Дети спали рядышком на одной подушке. Восьмилетний Клод, выпростав ручки из-под одеяла, тихонько посапывал, а Этьен, которому было только четыре года, обнимал брата за шею, улыбаясь во сне. Когда заплаканные глаза матери остановились на детях, она снова разразилась рыданиями и уткнулась в платок, чтобы заглушить всхлипывания. Туфли свалились с ее ног; она даже не заметила этого, босиком подошла к окну и снова, как ночью, стала ждать, жадно вглядываясь в далекие тротуары.

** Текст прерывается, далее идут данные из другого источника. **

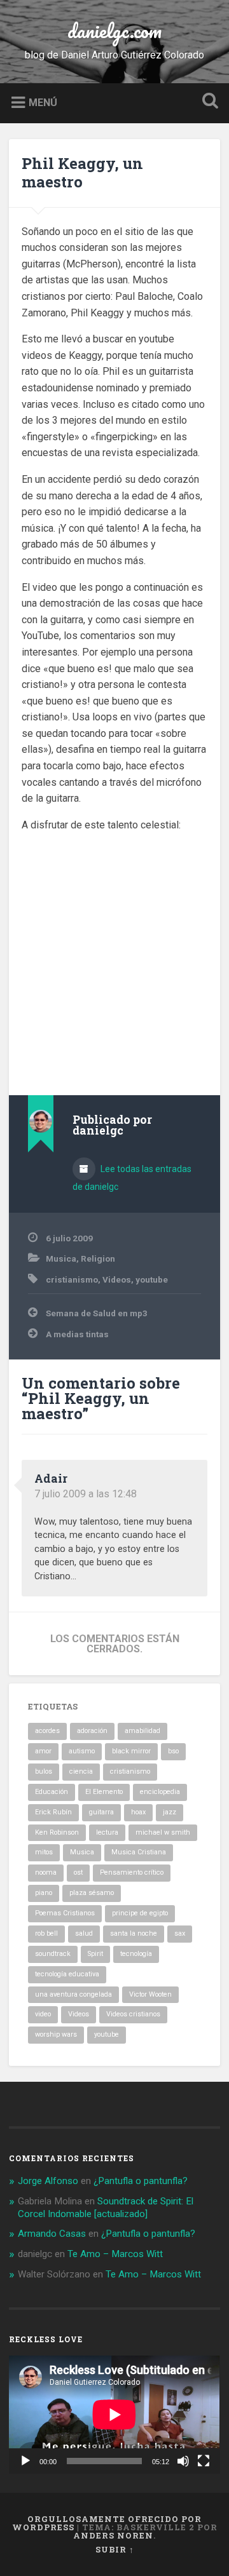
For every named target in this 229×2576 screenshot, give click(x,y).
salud (84, 1933)
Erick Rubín (53, 1812)
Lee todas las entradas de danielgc (132, 1178)
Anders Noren (113, 2535)
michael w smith (162, 1832)
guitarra (101, 1812)
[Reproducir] (25, 2461)
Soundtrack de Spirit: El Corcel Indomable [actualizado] (105, 2207)
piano (43, 1893)
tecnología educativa (67, 1974)
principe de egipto (140, 1913)
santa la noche (133, 1933)
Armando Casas (52, 2233)
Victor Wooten (150, 1994)
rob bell (46, 1933)
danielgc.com (114, 30)
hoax (138, 1812)
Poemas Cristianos (65, 1913)
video (43, 2014)
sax (179, 1933)
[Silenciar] (183, 2461)
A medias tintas (77, 1334)
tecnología (136, 1954)
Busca (207, 102)
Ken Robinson (57, 1832)
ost (78, 1872)
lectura (107, 1832)
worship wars (56, 2034)
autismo (82, 1751)
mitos (44, 1852)
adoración (92, 1731)
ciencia (81, 1771)
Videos (116, 1279)
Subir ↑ (114, 2549)
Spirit (95, 1954)
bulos (43, 1771)
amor (43, 1751)
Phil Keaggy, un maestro (82, 172)
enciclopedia (160, 1792)
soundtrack (53, 1954)
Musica (61, 1258)
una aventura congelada (73, 1994)
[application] (114, 2415)
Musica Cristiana (138, 1852)
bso (173, 1751)
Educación (51, 1792)
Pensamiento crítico (131, 1872)
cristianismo (72, 1279)
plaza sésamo (91, 1893)
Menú (43, 102)
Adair (50, 1478)
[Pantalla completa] (203, 2461)
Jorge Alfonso (48, 2181)
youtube (151, 1279)
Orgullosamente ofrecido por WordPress (107, 2523)
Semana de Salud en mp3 (97, 1313)
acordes (47, 1731)
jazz (169, 1812)
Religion (98, 1258)
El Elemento (104, 1792)
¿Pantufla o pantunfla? (141, 2181)
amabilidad (142, 1731)
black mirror (131, 1751)
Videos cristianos (133, 2014)
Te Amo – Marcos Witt (115, 2254)
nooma (46, 1872)
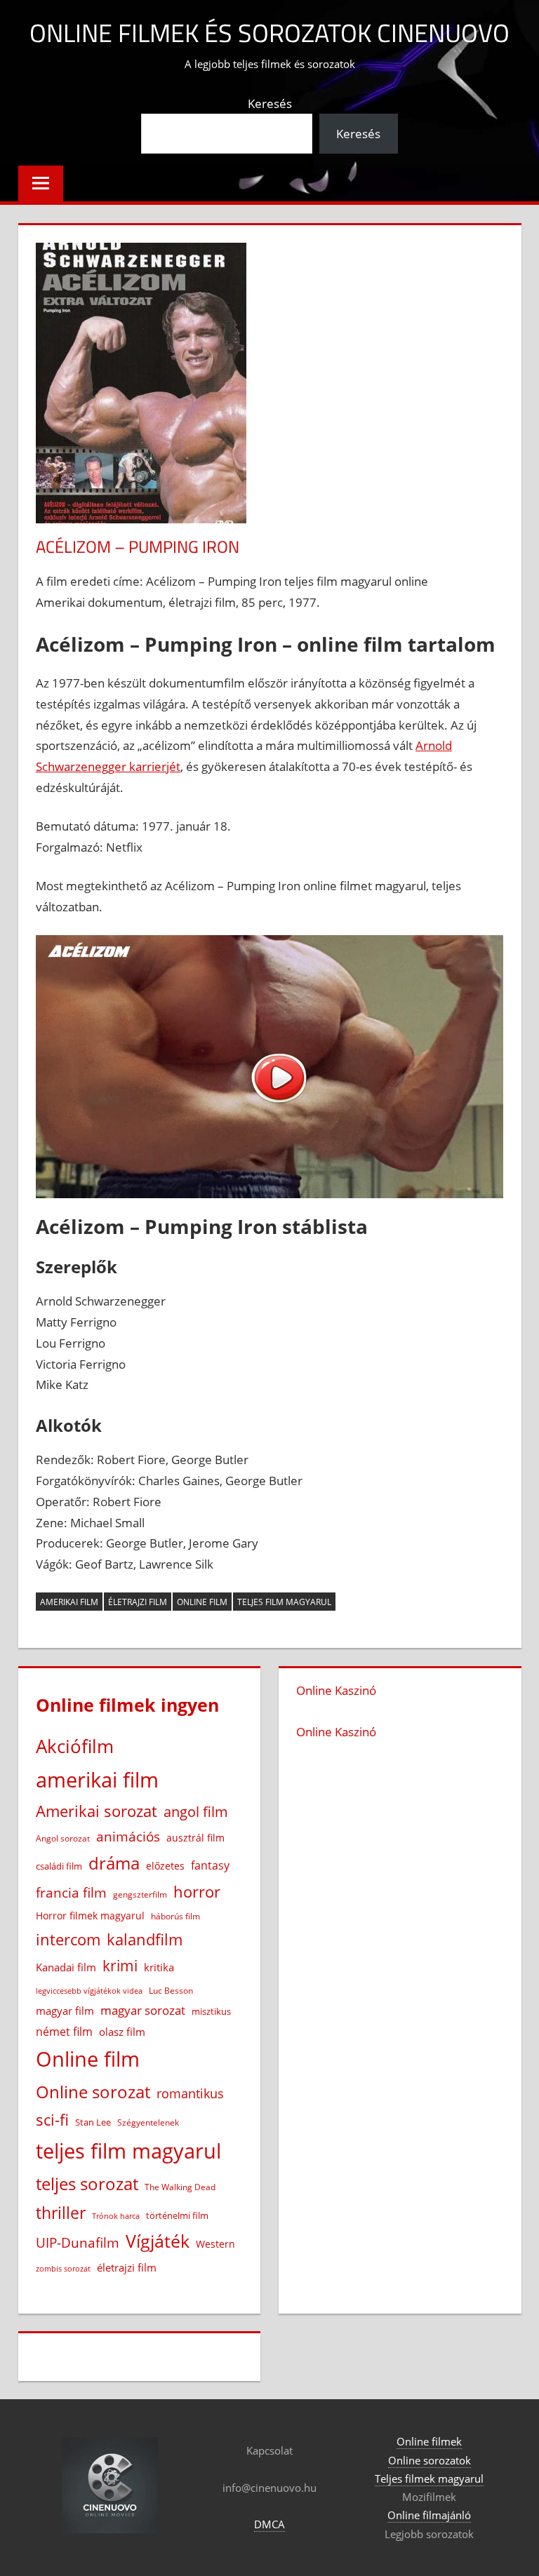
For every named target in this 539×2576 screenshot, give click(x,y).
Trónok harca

Номера находились на бульваре Шапель, налево от заставы Пуассоньер. Это был старый двухэтажный дом с прогнившими от дождей ставнями, до половины выкрашенный в темно-красный цвет. Между двумя окнами, над фонарем с разбитыми стеклами, было написано большими желтыми буквами: «Гостиница Гостеприимство, содержатель Марсулье». Прижимая платок к губам, Жервеза вглядывалась вдаль, запрокидывая голову, так как ее слепил свет фонаря. Она смотрела направо, в сторону бульвара Рошешуар, где мясники в окровавленных фартуках толпились у боен, откуда ветер доносил временами резкий запах животных. Она смотрела влево, окидывая взором длинную ленту улицы, упиравшейся прямо против нее в белую громаду строящейся больницы Ларибуазьер. Она медленно скользила взглядом по городской стене, за которой ночами раздавались крики о помощи, она вглядывалась во все закоулки, в темные углы, черные от сырости и грязи, страшась обнаружить где-нибудь труп Лантье с распоротым животом. Поверх бесконечной стены, опоясывавшей город пустынной серой полосой, уже растекался яркий свет, воздух был пронизан солнечной пылью, уже слышался утренний гул Парижа. Но чаще всего Жервеза, изогнувшись и вытянув шею, глядела в сторону заставы Пуассоньер, словно завороженная беспрерывным потоком людей, тележек, лошадей, стекавшим с высот Монмартра и Шапеля и вливавшимся в проем городской стены между двух низких таможенных башен. Оттуда доносился топот стада, топот толпы, которая, при внезапных остановках на мостовой, растекалась бесконечными вереницами мастеровых, идущих на работу с инструментами на плече и хлебом под мышкой. Вся эта мешанина беспрерывно поглощалась Парижем, постепенно рассасываясь и растворяясь в нем. Когда Жервезе казалось, что среди идущих она узнает Лантье, она высовывалась из окна, рискуя упасть, а потом еще крепче прижимала платок к губам, как бы стараясь втиснуть в себя свое горе.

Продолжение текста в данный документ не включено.